[Bridge]
A system under stress (near collapse)
Under duress (synapse relapse)
[Verse 1]
And so we split apart
(Didn’t have the heart)
Dashed! A new start
(Spreading further apart)
[Bridge]
It seems our seems… are
(Our splitting afar)
[Chorus]
Cracked (fractal)
Took a branch
(By chance)
Cracked (factual)
Such a stance
(Dirge dance)
[Bridge]
A system under stress (near collapse)
Under duress (synapse relapse)
[Verse 2]
Rocked! My windshield
(Visions had to yield)
Smashed! Frozen heart
(Splintering further apart)
[Bridge]
It seems our seems… are
(Our splitting afar)
[Chorus]
Cracked (fractal)
Took a branch
(By chance)
Cracked (factual)
Such a stance
(Dirge dance)
[Outro]
A system under stress (near collapse)
Under duress (synapse relapse)
A SCIENCE NOTE: What’s a “Cracked” Fractal?
A “cracked glass” look and branching fractal, ties into deep ideas in chaos theory, fractals, and nonlinear dynamics.
Chaos Theory: The Basics
Chaos theory studies systems that appear random, but are actually deterministic and highly sensitive to initial conditions.
Small changes lead to vastly different outcomes — this is the “butterfly effect.”
Fractals in Chaos
A fractal is a self-similar geometric shape — it looks the same at different scales.

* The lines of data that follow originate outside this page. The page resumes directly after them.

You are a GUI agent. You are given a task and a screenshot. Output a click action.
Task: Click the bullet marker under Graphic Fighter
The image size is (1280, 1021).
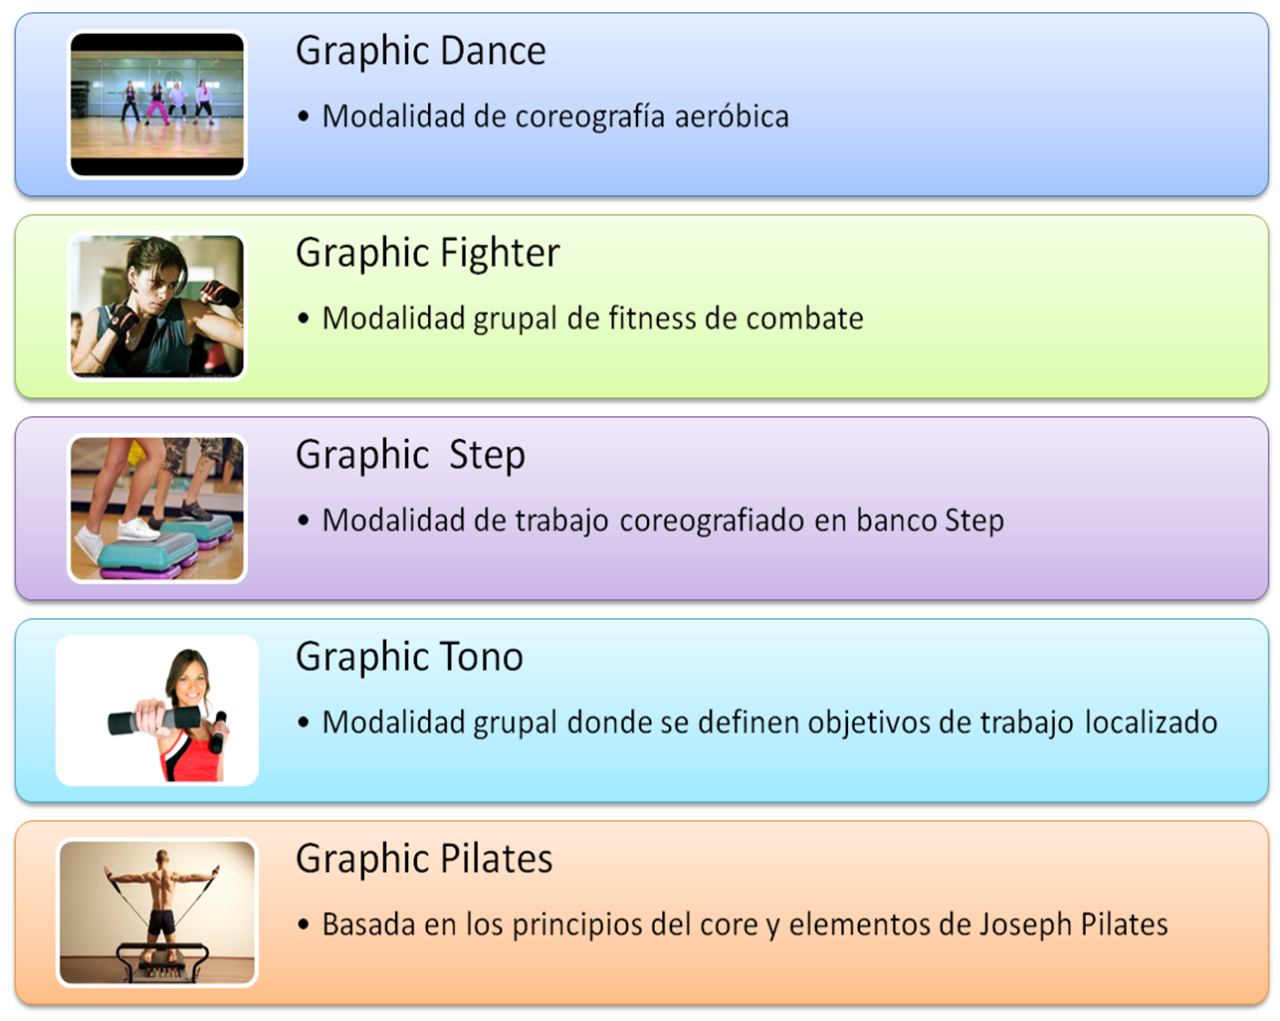pyautogui.click(x=304, y=320)
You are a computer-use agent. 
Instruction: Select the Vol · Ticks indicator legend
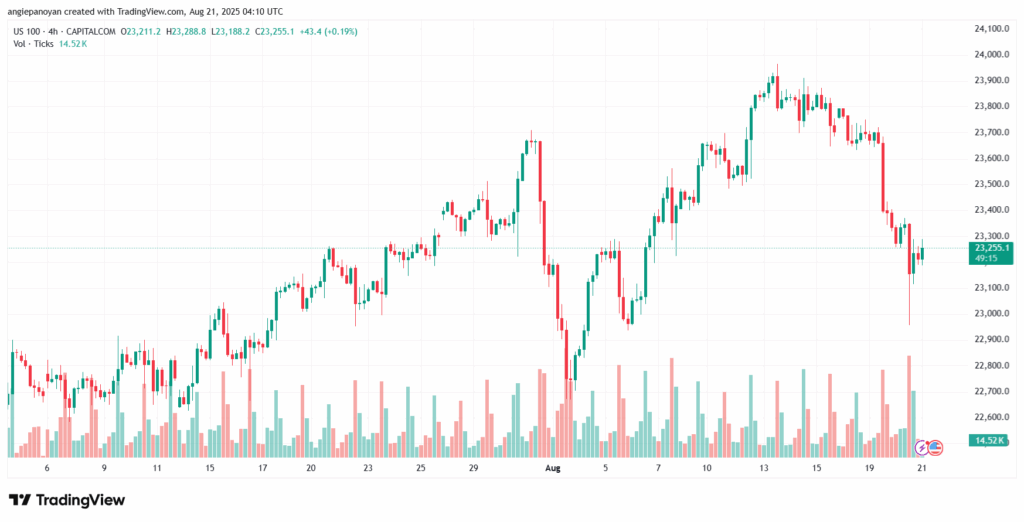(36, 44)
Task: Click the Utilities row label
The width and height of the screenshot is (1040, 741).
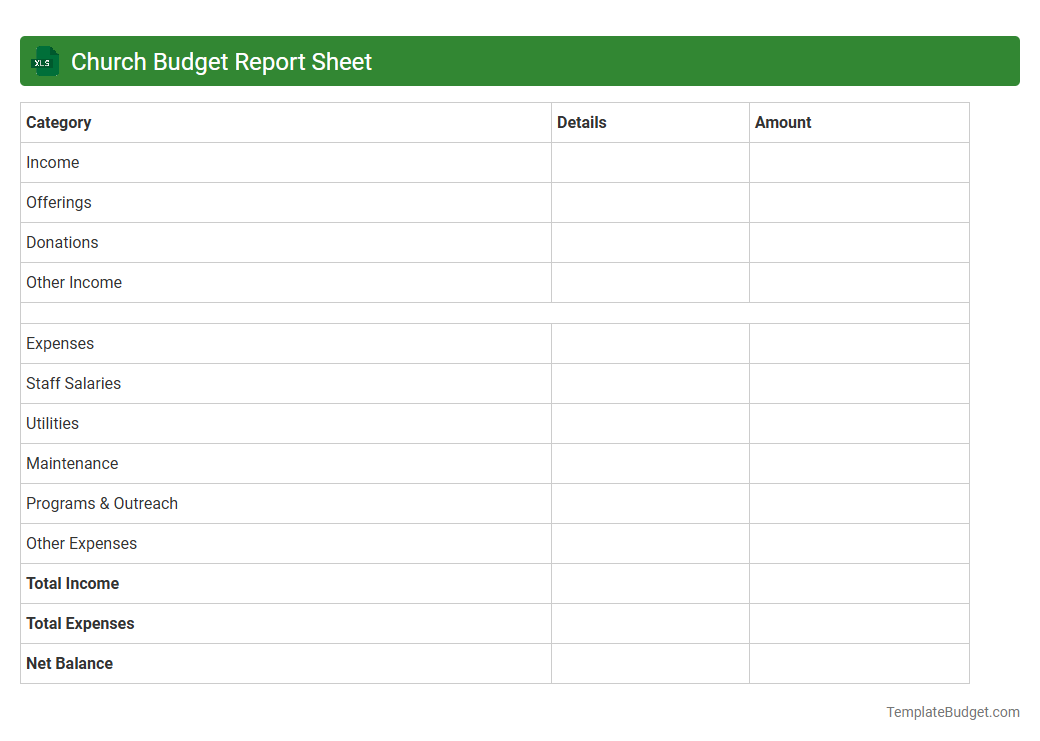Action: click(x=52, y=423)
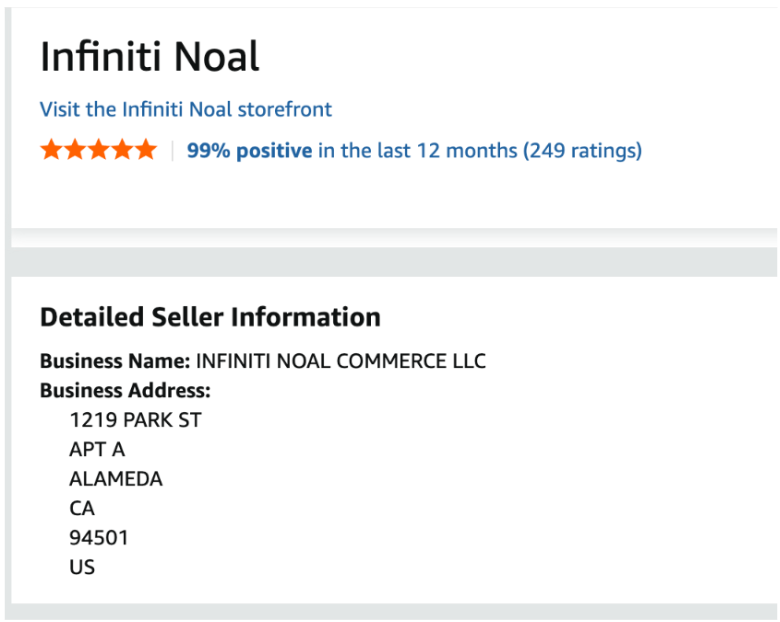Click the 1219 PARK ST address line
This screenshot has height=622, width=780.
click(x=135, y=420)
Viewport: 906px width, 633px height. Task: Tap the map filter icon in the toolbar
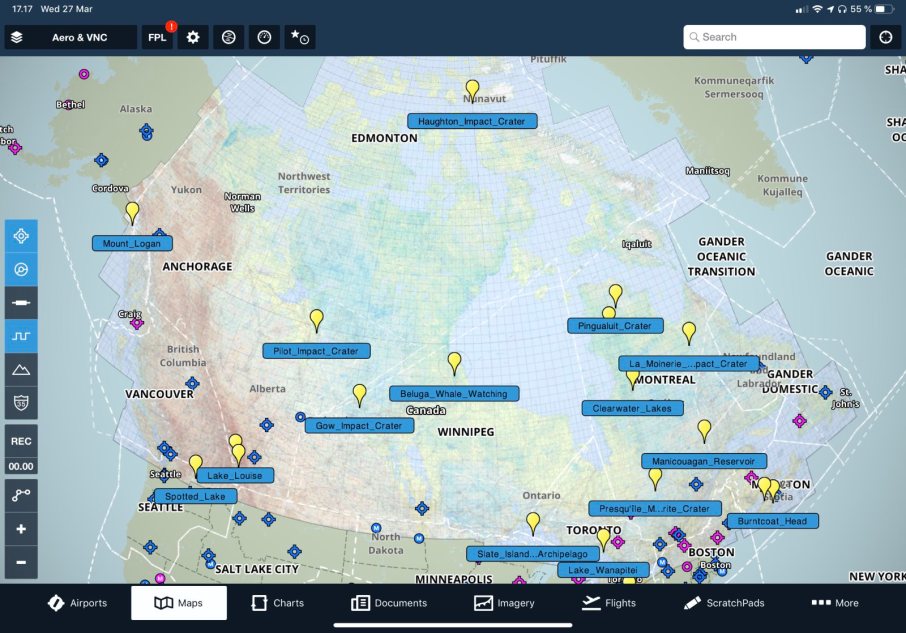click(229, 37)
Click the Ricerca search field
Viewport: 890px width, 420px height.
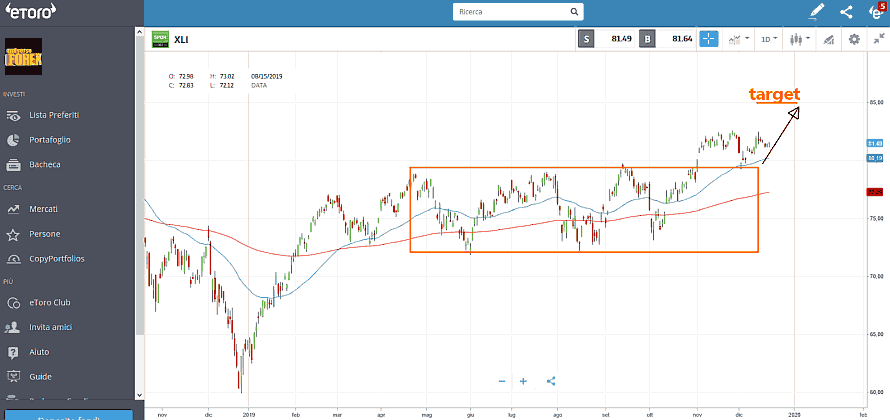coord(517,12)
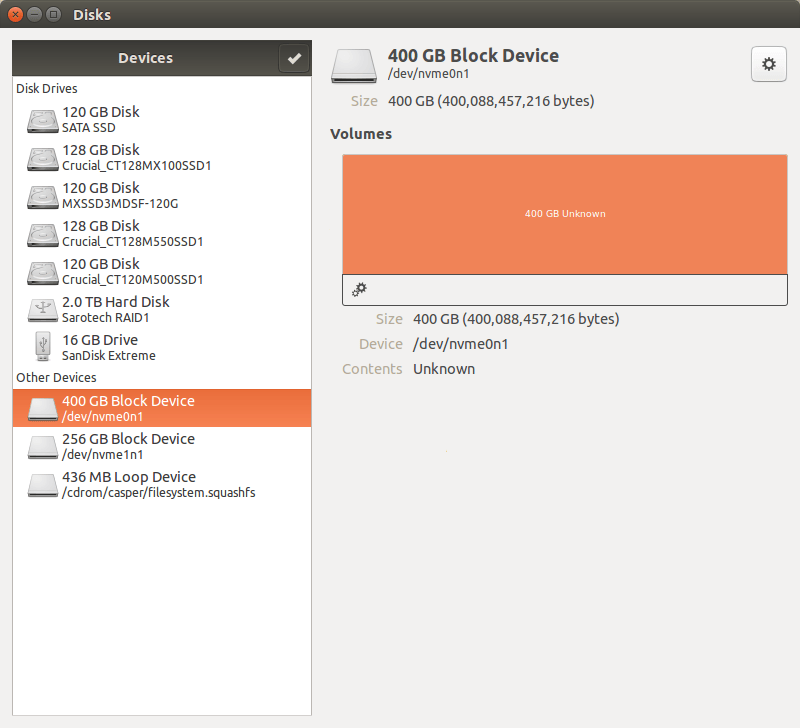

In chaotic systems, fractals often describe the “state space” — the map of all possible behaviors a system can take.
What’s a “Cracked” Fractal?
A “cracked fractal” — especially one that looks like shattered glass with branching paths — often arises in systems where:
The attractor is broken or unstable.
Singularities (discontinuities, infinite gradients, or undefined regions) occur.
The system is near a critical bifurcation point — where a qualitative change in behavior is about to happen.
This kind of structure typically shows up in:
🔹 1. Fractured Attractors / Broken Symmetries
Normally smooth chaotic attractors become fragmented when the system is pushed past a threshold.
You get fractal discontinuities where the structure literally “breaks apart” — like cracks.
🔹 2. Escape-Time Fractals
Generated by iterating a function (e.g., Mandelbrot set).
The “cracks” often represent boundaries between regions of vastly different behaviors.
Similar structures: Julia Sets, Burning Ship fractal, Newton fractals.
🔹 3. Bifurcation Diagrams
When zoomed in, the branches from a bifurcation tree can resemble shattered glass, especially near chaotic regimes.
🔹 4. Fractal Basin Boundaries
Imagine you’re dropping a ball into a landscape — depending on the tiniest change in the start point, the ball might roll into different valleys.
The dividing lines (basins of attraction) between outcomes can have extremely fine, cracked, branch-like boundaries — an expression of sensitive dependence.
Piecewise chaotic maps — systems that abruptly switch rules, causing fragmentation.
Singular perturbations — when small smoothing is removed, the system can “crack.”
Real-World Analogies
Cracks in glass follow fractal patterns, especially under stress.
River networks and lightning bolts also exhibit branching fractals — reflecting energy dispersal through complex media.
Financial crashes, neural breakdowns, and climate tipping points sometimes exhibit this “cracked” structure in models — suggesting a system under stress or near collapse.